> _Work instruction_:
Retype the lines from the first one in the records down to the line containing "Task: Go back using Branding Center arrow", counting both, and leave out any pictures.

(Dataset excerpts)
====================

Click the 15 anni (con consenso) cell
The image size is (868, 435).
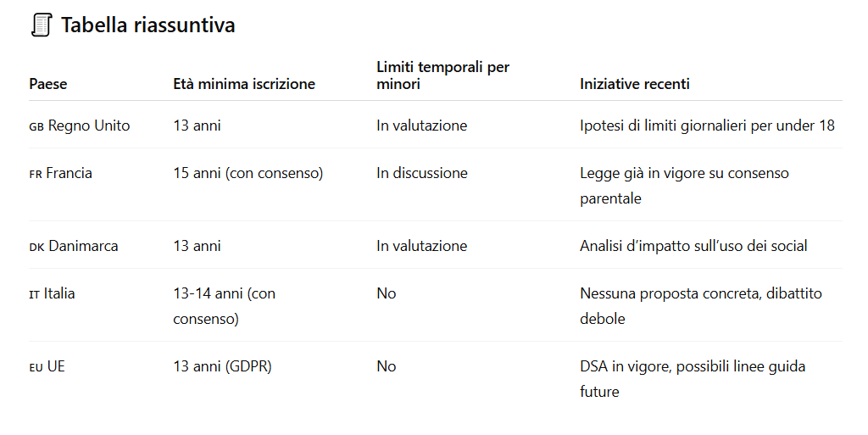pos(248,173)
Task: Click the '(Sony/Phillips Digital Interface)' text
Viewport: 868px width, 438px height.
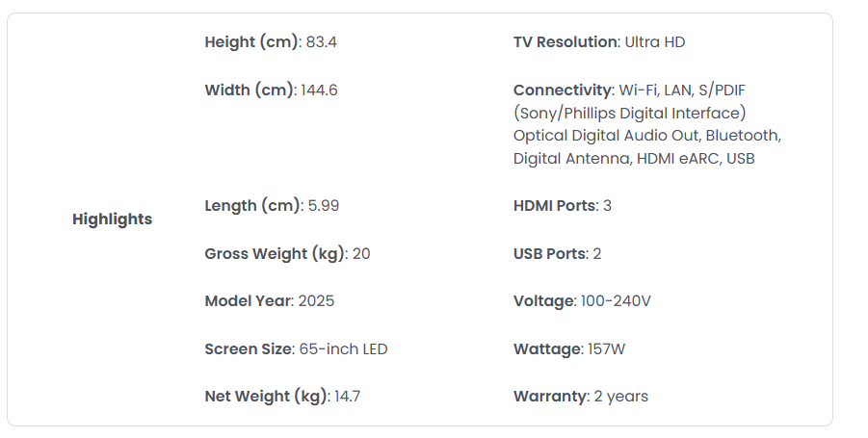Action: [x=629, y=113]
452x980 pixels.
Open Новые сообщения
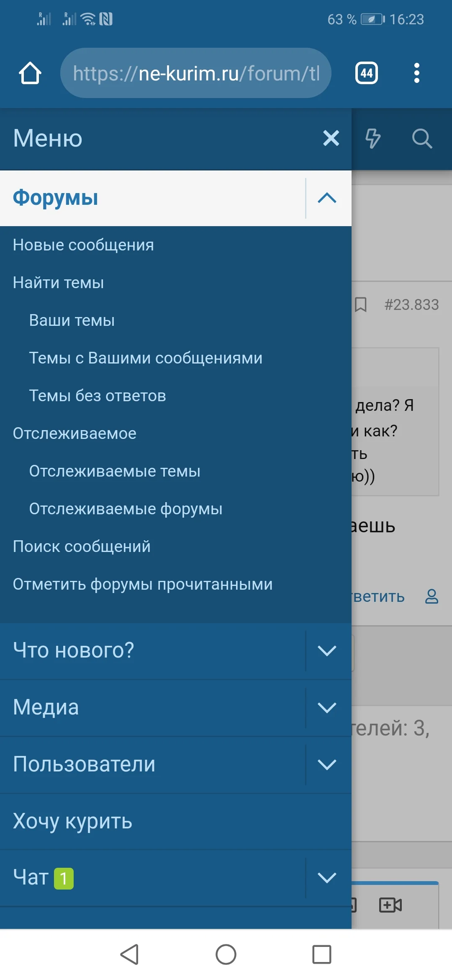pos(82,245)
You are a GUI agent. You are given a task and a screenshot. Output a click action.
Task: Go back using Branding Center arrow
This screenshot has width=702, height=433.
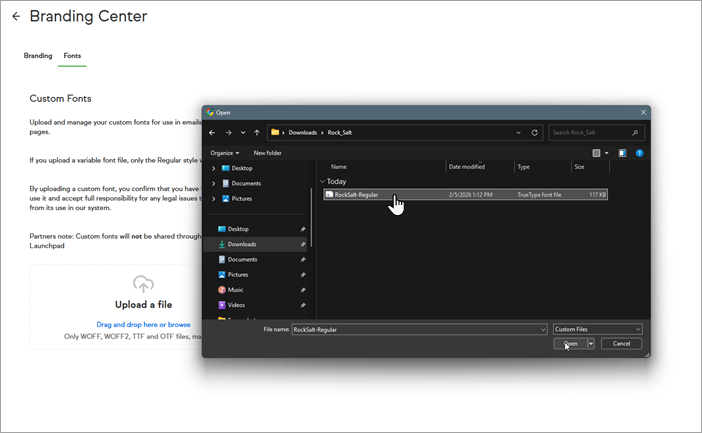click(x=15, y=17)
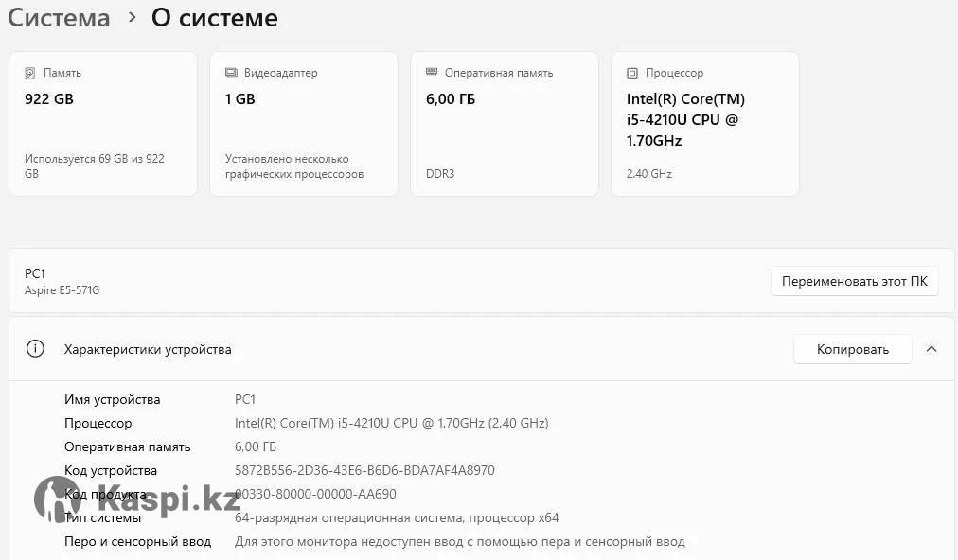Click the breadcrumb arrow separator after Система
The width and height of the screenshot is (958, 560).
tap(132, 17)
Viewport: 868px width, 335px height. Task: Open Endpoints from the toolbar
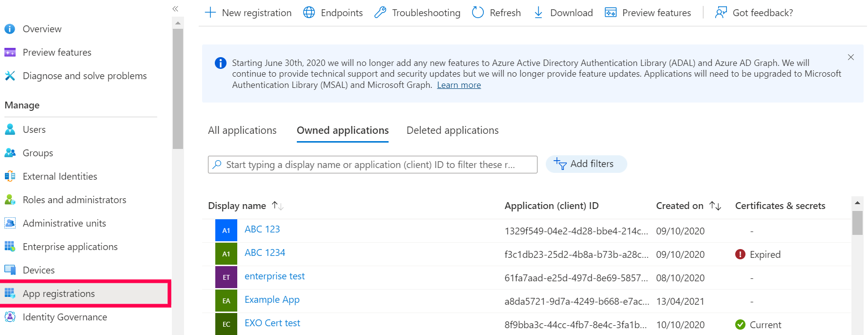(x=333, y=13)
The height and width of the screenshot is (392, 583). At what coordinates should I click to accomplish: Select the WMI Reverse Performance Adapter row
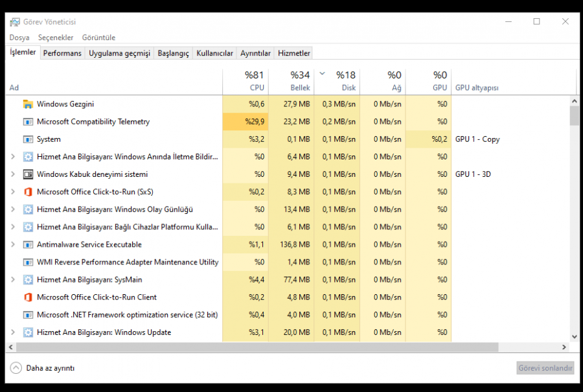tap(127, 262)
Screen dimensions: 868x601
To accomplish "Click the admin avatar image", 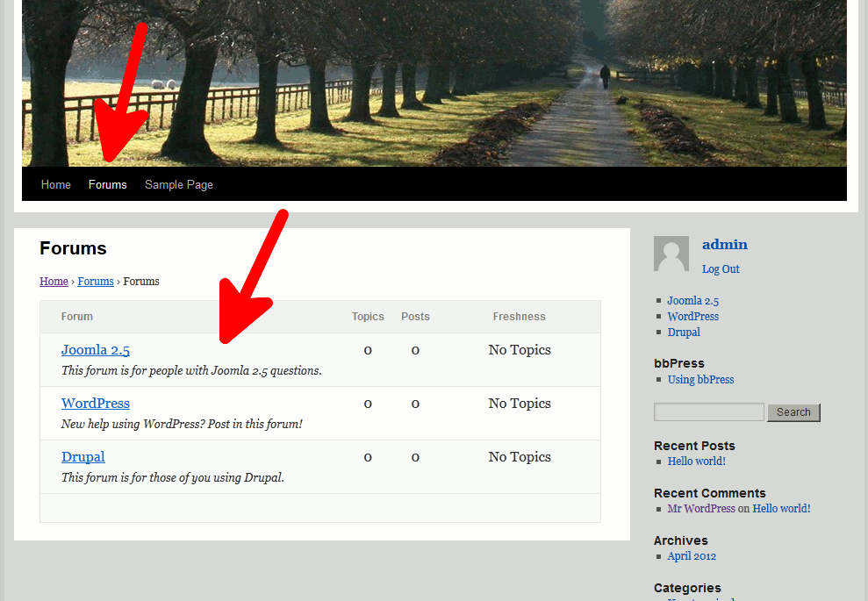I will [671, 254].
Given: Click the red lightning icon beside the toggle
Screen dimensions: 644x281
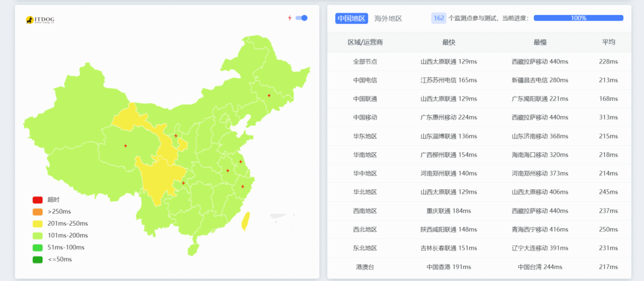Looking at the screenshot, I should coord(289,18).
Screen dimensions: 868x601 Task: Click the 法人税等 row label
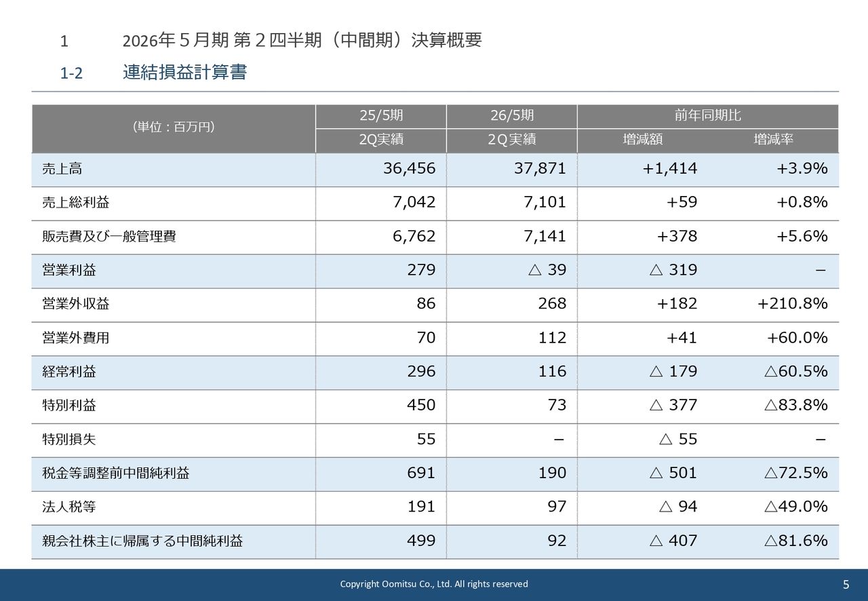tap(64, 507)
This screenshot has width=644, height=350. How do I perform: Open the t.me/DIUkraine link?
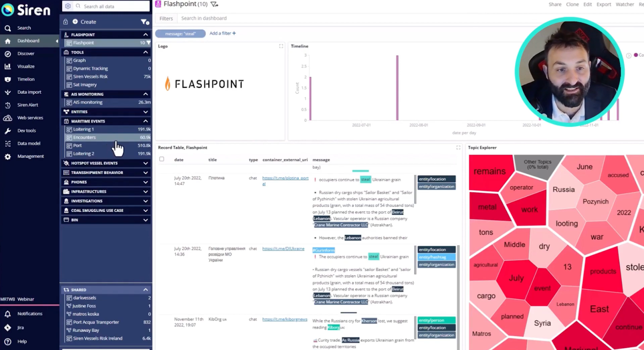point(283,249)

====================

> _Exercise output_:
Click the 15 anni (con consenso) cell
The image size is (868, 435).
pos(248,173)
Task: Click the '(Sony/Phillips Digital Interface)' text
Viewport: 868px width, 438px height.
Action: [x=629, y=113]
452x980 pixels.
Open Новые сообщения
pos(82,245)
You are a GUI agent. You are given a task and a screenshot. Output a click action.
Task: Go back using Branding Center arrow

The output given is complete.